Vertica 8.1.1 OOM (constantly getting killed)
We have been plagued with OOM issues. Today we had two nodes fail within 15 minutes of each other. Every month we have at least a node fail due to OOM issues. Here are the details:
DB Version: 8.1.1-6 (3 nodes)
AWS AMI: Vertica 8.1.1 CentOS 7.3 - 1498566984-38d06046-9fbd-4e9e-8f59-cfdb7b6de752-ami-751f2e63.4 (ami-85ffe3fc)
OS: Centos 7.3 3.10.0-514.6.2.el7.x86_64
gLibc: glibc-2.17-196.el7.x86_64
RAM: total used free shared buff/cache available
Mem: 62G 4.4G 40G 491M 17G 57G
Swap: 15G 727M 15G
Resource pools:
w/memorysize set:
sysquery: 64M, sysdata: 100M, wosdata: 2G, tm: 2G, p_dashboard (custom pool): 8G (cascades to general)
w/maxmemorysize set:
general: 48G, sysdata: 1GB, wosdata: 2G, jvm: 2GB, monitoring: 2GB, blobdata: 10% (not used, we don't run any machine learning).
OOM dmesg logs:
[ pid ] uid tgid total_vm rss nr_ptes swapents oom_score_adj name
[331310] 1001 331310 25760521 15801473 42609 3996082 0 vertica
Shows vertica with 60.2GB rss, and 15GB swapents; no other process has even close to 1GB rss.
sysctl: (changes to base AMI:) vm.swappiness=1
Any help would be greatly appreciated.
Comments
Hi,
Did you see the posts about the recommendation to update to Vertica 8.1.1.9 if using 8.1.1.6?
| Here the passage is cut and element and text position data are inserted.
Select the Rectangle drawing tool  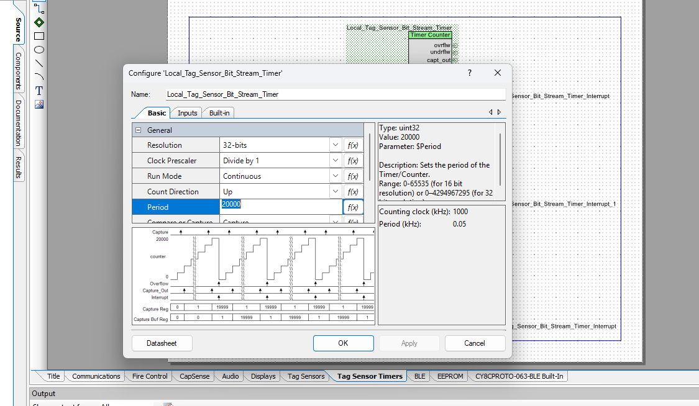[x=39, y=36]
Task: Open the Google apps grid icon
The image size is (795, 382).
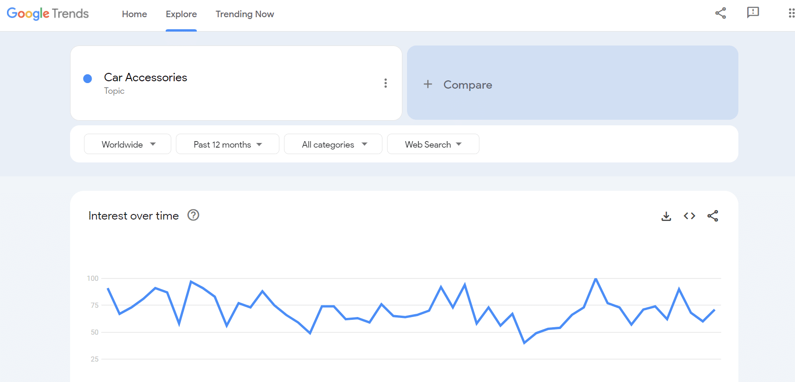Action: (x=791, y=13)
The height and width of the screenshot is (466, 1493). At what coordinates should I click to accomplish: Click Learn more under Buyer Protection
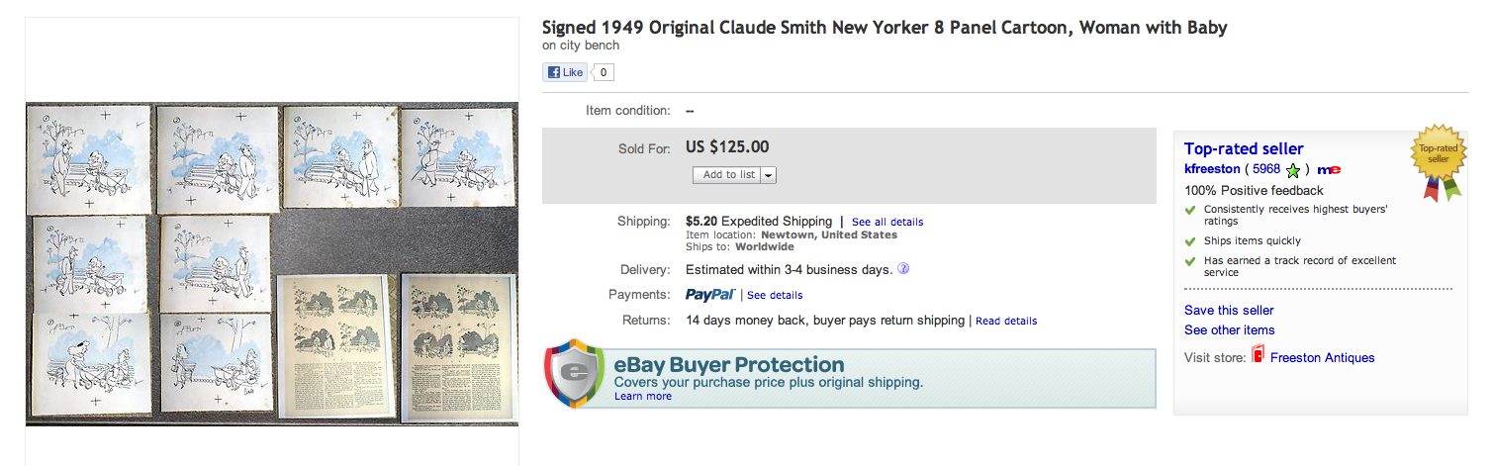[642, 396]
https://forum.vertica.com/discussion/239197/vertica-8-1-1-6
Thanks, we switched to Vertica 8.1.1-10, but promptly got OOM errors a few days later. We've since lowered the general pool max memory size. However, we had some other issues with 8.1.1-10 that caused us to have to switch versions again (to 9.0.0-2). The 8.1.1-10 system would constantly segfault on startup while performing an analyze row task and we couldn't keep the database up.
See: https://forum.vertica.com/discussion/239313/8-1-1-10-segfault-on-startup-after-crash/
What's the size of the metadata pool? (Catalog size)
Anything particularly interesting in your workload? UDx?